Ce que je fais est plus exposé dans les médias, sur les réseaux sociaux, mais ce n’est rien comparé à ce que l’Église fait au Portugal, fait dans le monde. Chacun à son niveau, chaque prêtre, selon ses talents, les met au service des autres.

La grande salle de la paroisse de Belfaux était assez petite pour accueillir tout le monde. Photo par João Carita

Pourrons-nous un jour voir une messe animée par un DJ ? Avec de la musique électronique ?

Je dis souvent que ce qui est le plus beau dans la musique électronique, c’est le facteur humain. Donc, quand nous parlons de musique électronique, nous pouvons parler de machines qui produisent des sons. Mais quand nous ajoutons la composante humaine, c’est fabuleux. La musique électronique, avec la composante humaine et travaillée avec sacralité. Je crois que oui, c’est possible.

Comment l’Église peut-elle faire comprendre aux gens ce qu’elle fait ?

Mais ça doit être fait avec cette intention. Il faut que ça soit de la musique sacrée-électronique. Mais toujours de la musique sacrée !

Par exemple, lors de la dernière convention de musique sacrée au Vatican, l’un des ateliers portait sur la musique sacrée électronique et j’y étais. Cela va arriver quand il y a le facteur humain, parce que la musique est une louange à Dieu. Pour louer, nous devons avoir le facteur humain. Au fond, si nous avons un tambour, c’est déjà de la musique électronique, c’est du rythme. La musique sacrée électronique doit toujours avoir le facteur humain.

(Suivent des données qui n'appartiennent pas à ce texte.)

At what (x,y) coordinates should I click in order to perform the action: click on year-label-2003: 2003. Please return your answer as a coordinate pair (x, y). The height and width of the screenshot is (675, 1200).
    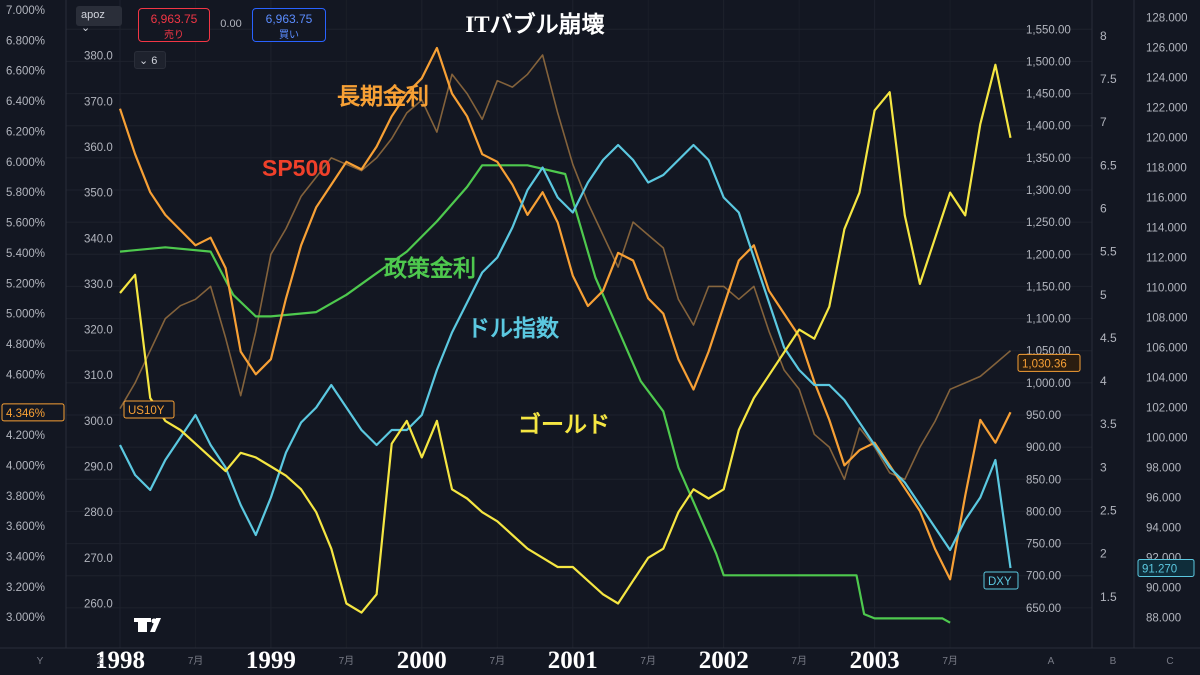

Ou alors dans un ou un autre moment de silence de la liturgie par exemple l’offertoire, cela peut être de la musique électronique, mais une qui nous élève l’âme pour le mystère que nous célébrons. Donc, c’est un défi qui pourrait être possible, mais pour le construire, il ne peut pas être construit uniquement avec des producteurs de musique électronique. Il doit aussi être produit avec des musiciens qui comprennent et savent faire de la musique sacrée pour que tout se fonde.

Que disent vos yeux ?

Ils me disent qu’il y a beaucoup de belles choses qui se passent dans le monde avec les jeunes.

Ce festival Crossfire en est un signe, mais pas seulement ici en Suisse, aussi dans d’autres pays. L’Église comprend qu’elle n’a pas à faire des choses pour les jeunes, mais à créer des concepts avec eux pour qu’ils puissent célébrer la foi avec irrévérence, avec joie.

Je vois des signes d’espoir, à l’approche du Jubilé de l’Espérance à Rome l’année prochaine. Mais les Journées Mondiales de la Jeunesse ont éveillé, ont apporté beaucoup de signes d’espoir. Les Journées Mondiales de la Jeunesse, depuis le Chemin de Croix, qui a été un moment magnifique de la journée, depuis le Festival de la Jeunesse.

Tout cela vient défier l’Église de construire, à son niveau, avec les jeunes, des moments de célébration. Des moments de prière, nous avons déjà dans l’Église mais nous devons construire des moments de célébration en dehors de l’Église, où les jeunes peuvent amener leurs amis, où les amis peuvent voir que dans l’Église, on prie d’une certaine manière, mais on s’amuse aussi de manière saine et belle, n’est-ce pas?

Donc, ce que je vois, ce sont des signes d’espoir.